Er hatte dem Abt während ihres letzten Treffens seine Beobachtungen von der Trauerfeier mitgeteilt und ihn gebeten, Dora im Auge zu behalten. Glücklicherweise hatte sich die Fürstin schriftlich an Pater Johannes gewandt, mit der Bitte, ihr Beichtvater zu werden, solange sie im Schloss verweilt.

„Aber das klingt ja fast so, als hätten sie nicht vor, auf Dauer hierzubleiben. Seltsam!“ Gernot schüttelte ungläubig den Kopf.

„Nein, Ihr missversteht die Situation. Nur die Fürstin hat vor, zur Burg zurückzukehren. Als Begründung dafür gab sie an, ihren alten Wohnsitz nicht vernachlässigen zu wollen.“

Das war ein weiteres Indiz für ein Zerwürfnis zwischen den Eheleuten. Die Sache wurde wirklich interessant. Natürlich wusste Gernot, dass der Abt an das Beichtgeheimnis gebunden war, aber einen Hinweis zur Gesinnung der Fürstin konnte er ihm sicher irgendwann entlocken.

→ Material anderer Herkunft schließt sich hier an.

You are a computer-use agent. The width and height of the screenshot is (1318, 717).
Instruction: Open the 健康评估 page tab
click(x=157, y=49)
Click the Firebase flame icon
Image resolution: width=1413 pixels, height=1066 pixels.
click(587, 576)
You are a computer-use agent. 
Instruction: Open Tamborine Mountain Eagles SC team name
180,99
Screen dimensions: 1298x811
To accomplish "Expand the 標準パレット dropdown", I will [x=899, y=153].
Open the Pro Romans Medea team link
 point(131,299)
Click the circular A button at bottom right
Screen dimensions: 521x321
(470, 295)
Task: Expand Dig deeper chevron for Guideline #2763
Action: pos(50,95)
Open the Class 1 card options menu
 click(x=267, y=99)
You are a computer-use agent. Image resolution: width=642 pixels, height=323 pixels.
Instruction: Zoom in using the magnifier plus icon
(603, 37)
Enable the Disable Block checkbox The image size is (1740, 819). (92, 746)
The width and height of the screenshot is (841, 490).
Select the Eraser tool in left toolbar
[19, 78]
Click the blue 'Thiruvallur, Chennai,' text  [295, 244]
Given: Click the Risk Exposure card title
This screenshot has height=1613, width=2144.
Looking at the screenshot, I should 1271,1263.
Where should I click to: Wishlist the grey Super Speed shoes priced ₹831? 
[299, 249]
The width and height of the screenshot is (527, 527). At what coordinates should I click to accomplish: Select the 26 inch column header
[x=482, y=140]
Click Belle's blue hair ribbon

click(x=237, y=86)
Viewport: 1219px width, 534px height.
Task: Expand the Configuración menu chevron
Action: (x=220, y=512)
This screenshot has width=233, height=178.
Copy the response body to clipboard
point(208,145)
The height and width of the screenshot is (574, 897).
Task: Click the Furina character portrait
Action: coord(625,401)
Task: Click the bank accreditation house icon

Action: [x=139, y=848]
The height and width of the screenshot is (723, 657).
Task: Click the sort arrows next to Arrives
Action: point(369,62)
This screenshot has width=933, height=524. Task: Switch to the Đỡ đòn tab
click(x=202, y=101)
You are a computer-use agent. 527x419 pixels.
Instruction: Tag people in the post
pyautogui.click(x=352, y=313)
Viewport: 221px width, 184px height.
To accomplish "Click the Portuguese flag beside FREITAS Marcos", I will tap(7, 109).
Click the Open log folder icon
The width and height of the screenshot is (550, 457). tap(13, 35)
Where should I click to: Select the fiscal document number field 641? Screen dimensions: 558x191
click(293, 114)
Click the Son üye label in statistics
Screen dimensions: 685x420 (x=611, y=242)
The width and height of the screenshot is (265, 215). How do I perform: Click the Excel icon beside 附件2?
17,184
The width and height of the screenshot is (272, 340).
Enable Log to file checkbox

Sie aßen gemeinsam und hielten die Fürbitte ab. Dann bedankten sich Gernot und Falko für alles und machten sich auf den Weg.

Sie brauchten etwa sechs Stunden bis zum Ziel.

Als sie an Brunos Haus ankamen, wurde es gerade dunkel. Auf dem Grundstück befanden sich das Wohnhaus und die Schmiede, sowie ein kleiner Stall und ein Schuppen. Die Begrüßung war sehr herzlich ausgefallen. Gernot und sein Freund hatten sich lange in den Armen gelegen und auch dem Rest der Familie schienen die Ankömmlinge sehr willkommen zu sein. Sie hatten längst zu Abend gegessen, doch Else, Brunos Frau, ließ es sich nicht nehmen, den Besuchern noch eine warme Mahlzeit zu servieren.

Das Paar hatte drei Kinder. Hans war der Älteste und schon vierzehn Jahre alt. Er war lang und dünn und auf seiner Nase fand man die gleichen Sommersprossen, wie auf der seiner Mutter. Peter, der zweite Sohn, und ebenso wie Falko zehn Jahre alt, hatte braunes Haar und freundliche grüne Augen. Dann war da noch Heide, mit sieben Jahren der jüngste Spross der Familie. Sie war ein niedliches Ding mit blonden Locken und Stupsnase.

Falko verhielt sich zunächst sehr zurückhaltend, doch schnell fand er Zugang zu den aufgeschlossenen freundlichen Kindern und deren liebevollen Eltern. Schon bald waren die drei Jungen in ein Gespräch vertieft und Heide hörte ihnen neugierig zu, bis sie von der Mutter ins Bett geschickt wurde.

Die zierliche Frau war sicher einmal ganz hübsch gewesen, man sah aber deutlich ein paar Spuren in ihrem Gesicht, die das harte Leben darauf hinterlassen hatte. Dennoch machte sie nicht den Eindruck, ihren Frohsinn verloren zu haben. Im Gegenteil! Ausgelassen plauderte sie mit den beiden Männern über die Pläne für die nächste Zukunft.

Irgendwann wurde es für alle Zeit, zu Bett zu gehen.

Da im Haus kein Platz war, schliefen Gernot und Falko im Holzschuppen, wo man ihnen ein einfaches, aber bequemes Lager vorbereitet hatte. In den nächsten Tagen wollten sie sich um eine eigene Bleibe kümmern.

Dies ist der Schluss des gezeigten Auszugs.